Passons à la création statistique du personnage. Ici, plus de Donjons et Dragons, Bioware a donc refait son système comme un grand. Trois feuilles sont à disposition : les compétences, les talents et les caractéristiques. Les compétences sont communes à toutes les classes et s'acquièrent via des points de compétences gagnés en montant des niveaux. On y retrouve des talents tels que la fabrication de pièges et de poisons, l'alchimie, l'éloquence (pour avoir plus d'options dans les dialogues) ou encore l'art du combat... Ces compétences sont importantes car certaines seront requises pour acquérir certains talents. Chaque classe possède ensuite différents arbres de talents répartis selon les disciplines. Chaque arbre se présente sous formes de deux à quatre lignes de talents qui se débloquent les uns après les autres grâce à des points gagnés en montant de niveau. Ce système permet vraiment de pallier au relatif manque de classe : un voleur pourra par exemple se spécialiser en arts furtifs, en archerie ou en combat à deux armes par exemple. De plus, au niveau 7 puis au niveau 14, on gagnera un point de spécialisation, au nombre de 4 par classe. Chaque spécialisation rajoutera une ligne de talents très importants qui changeront, si vous les utilisez bien, totalement votre façon de jouer. Enfin, à chaque niveau passé, vous gagnerez des points de caractéristiques pour les distribuer dans les classiques "force", "dextérité", "constitution", "magie", "volonté" et "ruse", influençant chacune sur différents paramètres.

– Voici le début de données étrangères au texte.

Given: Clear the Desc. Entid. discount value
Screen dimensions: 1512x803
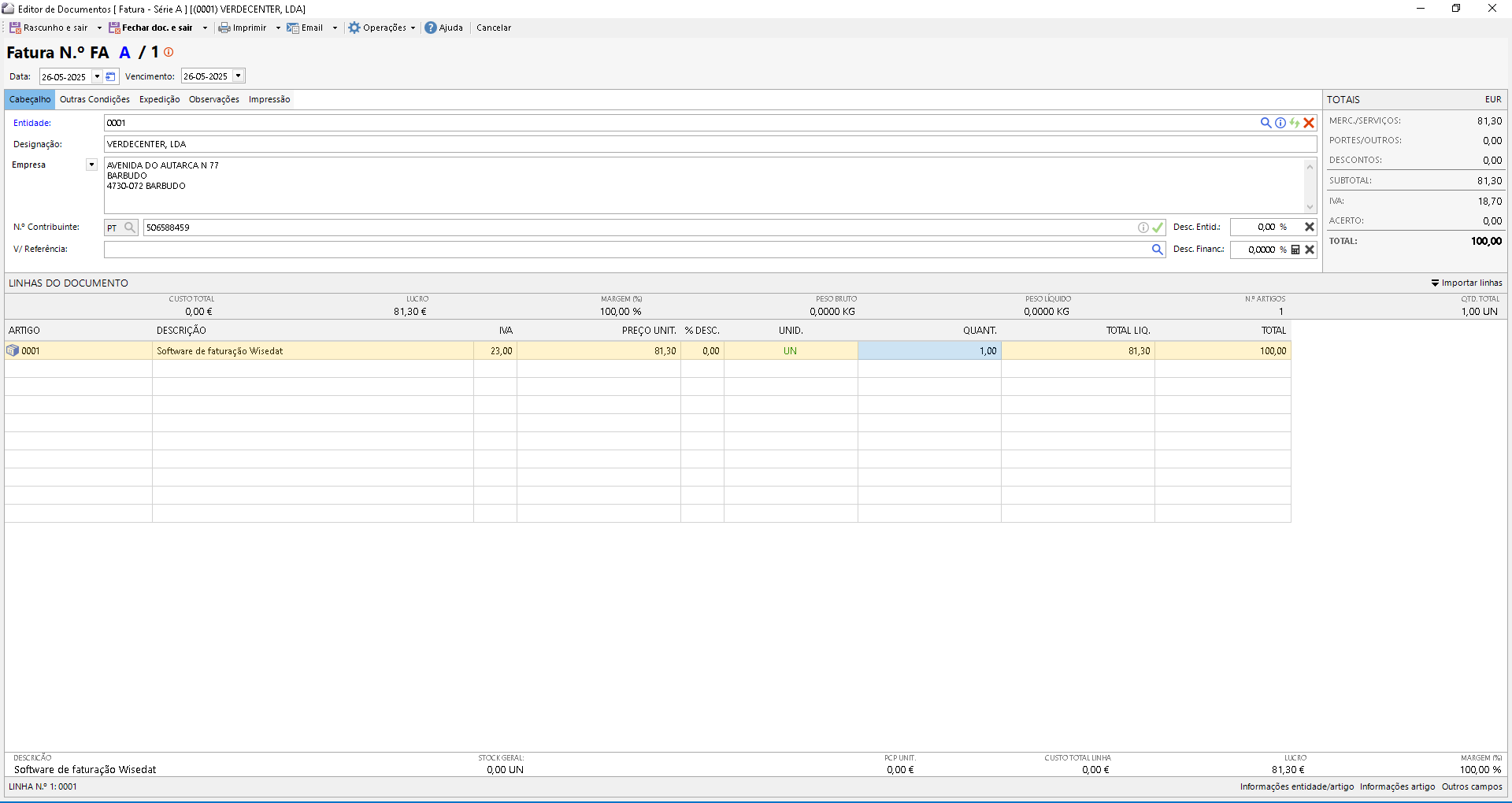Looking at the screenshot, I should (1310, 227).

L'éditeur physique est très complet et les modèles de personnages sont beaux. A vous d'exercer votre imagination et votre sens de l'esthétique pour créer votre personnage. En tout cas, il y a de quoi faire.
Au final, la création de personnages est très complète, peut-être un peu moins touffue que dans Baldur's Gate, mais on ne va pas rouspéter, il y a largement assez de combinaisons autant scénaristiques que statistiques pour assouvir la soif des joueurs qui terminent leurs jeux à 100%.
Combat, gestion et repos du guerrier
A quoi bon créer un personnage si c'est pour qu'il se tourne les pouces ? Au fur et à mesure que vous avancerez dans le jeu, vous découvrirez des compagnons, qui, en plus d'égayer les dialogues et le campement du groupe, seront de féroces combattants. Vous pourrez partir et en emmener trois avec vous. Ces compagnons montent également de niveaux, et à la manière de votre personnage, vous pourrez choisir ses caractéristiques et ses talents, même s'ils possèdent déjà un début d'évolution vers tel ou tel archétype (tank, soigneur, DPS...) quand on les récupère. A vous de trouver la combinaison qui vous plait le plus pour vous défaire des différents obstacles qui vous attendent.
Lorsque vous sortez d'une région, vous pouvez vous déplacer vers une autre région ou ville, via un déplacement instantané qui pourra faire intervenir une rencontre aléatoire. Les régions sont du coup plutôt linéaires et pas forcément très vastes, mais suffisent largement à mettre en valeur le gameplay du jeu.
Le système de combat est une sorte de semi-temps réel. En effet, chaque personnage est contrôlable indépendamment via un simple clic sur son portrait et vous pourrez alors utiliser ses compétences. De plus, à la manière d'un
Baldur's Gate, on retrouve le système de pause active qui permet, tout en mettant le jeu en pause, de donner des ordres aux différents personnages, de leur dire par exemple d'utiliser telle compétence ou tel objet sur tel monstre ou tel allié. De prime abord, on se dit que c'est un système qui simplifie beaucoup trop la tâche, mais il apporte un grande dimension stratégique aux combats. De plus certaines compétences peuvent avoir des effets combinés : un ennemi gelé par un sort qui essuie en plus un sort "poing de pierre" se verra explosé en mille éclats de glace (en gros il prendra d'énorme dégâts). Ce genre de petites subtilités peut s'exploiter grâce au système de pause active.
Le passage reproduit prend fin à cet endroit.